- [TASK REQUIREMENTS]
The "(800) 463-5959 (876, 12)" line through the end of the listing below is what to set down, word for word, and nothing else.

- [DATA SECTION]
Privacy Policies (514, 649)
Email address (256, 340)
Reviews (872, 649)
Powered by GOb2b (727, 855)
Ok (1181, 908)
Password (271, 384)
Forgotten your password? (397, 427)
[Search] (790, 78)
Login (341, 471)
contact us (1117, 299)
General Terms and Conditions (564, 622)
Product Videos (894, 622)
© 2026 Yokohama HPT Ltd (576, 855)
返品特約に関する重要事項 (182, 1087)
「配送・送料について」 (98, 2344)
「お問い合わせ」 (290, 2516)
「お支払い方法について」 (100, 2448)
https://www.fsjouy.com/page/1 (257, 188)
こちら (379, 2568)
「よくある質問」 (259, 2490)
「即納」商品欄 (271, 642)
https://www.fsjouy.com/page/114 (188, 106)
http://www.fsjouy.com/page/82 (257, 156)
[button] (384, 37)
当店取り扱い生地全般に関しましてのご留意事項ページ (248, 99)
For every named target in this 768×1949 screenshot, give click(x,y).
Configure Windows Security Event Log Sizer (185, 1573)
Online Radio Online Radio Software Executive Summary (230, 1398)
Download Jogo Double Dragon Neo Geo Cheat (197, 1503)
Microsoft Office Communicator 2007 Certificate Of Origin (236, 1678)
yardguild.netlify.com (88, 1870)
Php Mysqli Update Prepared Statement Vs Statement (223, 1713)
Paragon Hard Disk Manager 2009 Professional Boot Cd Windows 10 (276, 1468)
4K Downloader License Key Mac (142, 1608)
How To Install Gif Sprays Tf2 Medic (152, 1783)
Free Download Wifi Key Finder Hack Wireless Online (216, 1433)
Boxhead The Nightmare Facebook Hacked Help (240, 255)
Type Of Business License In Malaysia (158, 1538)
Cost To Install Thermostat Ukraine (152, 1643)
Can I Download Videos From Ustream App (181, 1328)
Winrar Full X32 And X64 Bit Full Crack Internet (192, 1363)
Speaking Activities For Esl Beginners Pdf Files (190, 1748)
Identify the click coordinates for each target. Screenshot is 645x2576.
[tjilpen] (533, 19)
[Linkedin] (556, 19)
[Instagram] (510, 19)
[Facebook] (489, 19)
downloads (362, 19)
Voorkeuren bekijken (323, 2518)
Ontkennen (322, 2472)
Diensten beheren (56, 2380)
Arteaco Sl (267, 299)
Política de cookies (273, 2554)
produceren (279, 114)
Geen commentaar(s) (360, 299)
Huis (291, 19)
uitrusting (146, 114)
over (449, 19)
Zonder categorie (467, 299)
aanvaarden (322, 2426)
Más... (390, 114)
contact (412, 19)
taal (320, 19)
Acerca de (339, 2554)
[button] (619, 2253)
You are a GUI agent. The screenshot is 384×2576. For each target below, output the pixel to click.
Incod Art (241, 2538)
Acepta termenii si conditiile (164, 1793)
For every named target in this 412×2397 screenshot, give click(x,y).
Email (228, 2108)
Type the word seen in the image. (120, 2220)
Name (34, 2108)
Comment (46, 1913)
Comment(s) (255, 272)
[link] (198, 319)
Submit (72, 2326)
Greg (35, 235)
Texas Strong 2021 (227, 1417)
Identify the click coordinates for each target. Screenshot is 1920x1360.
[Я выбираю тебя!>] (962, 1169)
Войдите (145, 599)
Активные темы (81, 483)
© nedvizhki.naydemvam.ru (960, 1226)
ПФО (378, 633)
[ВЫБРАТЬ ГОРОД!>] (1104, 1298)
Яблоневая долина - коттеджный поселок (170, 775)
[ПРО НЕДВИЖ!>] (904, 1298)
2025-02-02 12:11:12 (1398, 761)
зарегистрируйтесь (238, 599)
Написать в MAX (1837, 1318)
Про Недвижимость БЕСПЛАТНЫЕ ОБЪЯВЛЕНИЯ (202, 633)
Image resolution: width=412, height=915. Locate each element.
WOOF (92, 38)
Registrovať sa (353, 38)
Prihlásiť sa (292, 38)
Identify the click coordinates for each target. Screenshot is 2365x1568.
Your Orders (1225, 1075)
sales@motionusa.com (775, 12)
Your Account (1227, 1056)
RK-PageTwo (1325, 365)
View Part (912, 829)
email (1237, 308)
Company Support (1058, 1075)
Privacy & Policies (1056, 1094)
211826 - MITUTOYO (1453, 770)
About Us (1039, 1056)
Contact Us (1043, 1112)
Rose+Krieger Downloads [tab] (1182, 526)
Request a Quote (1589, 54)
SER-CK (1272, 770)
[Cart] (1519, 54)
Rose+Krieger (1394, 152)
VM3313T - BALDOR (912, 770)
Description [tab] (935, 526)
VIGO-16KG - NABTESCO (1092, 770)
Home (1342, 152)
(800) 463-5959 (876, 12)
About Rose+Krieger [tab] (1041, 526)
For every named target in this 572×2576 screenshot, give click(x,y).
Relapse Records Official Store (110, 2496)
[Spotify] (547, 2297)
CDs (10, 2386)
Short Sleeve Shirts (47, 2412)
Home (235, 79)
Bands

- [RESULT OF THIS EXERCISE]
(800) 463-5959 (876, 12)
About Rose+Krieger [tab] (1041, 526)
For every named target in this 572×2576 screenshot, give click(x,y).
Relapse Records Official Store (110, 2496)
[Spotify] (547, 2297)
CDs (10, 2386)
Short Sleeve Shirts (47, 2412)
Home (235, 79)
Bands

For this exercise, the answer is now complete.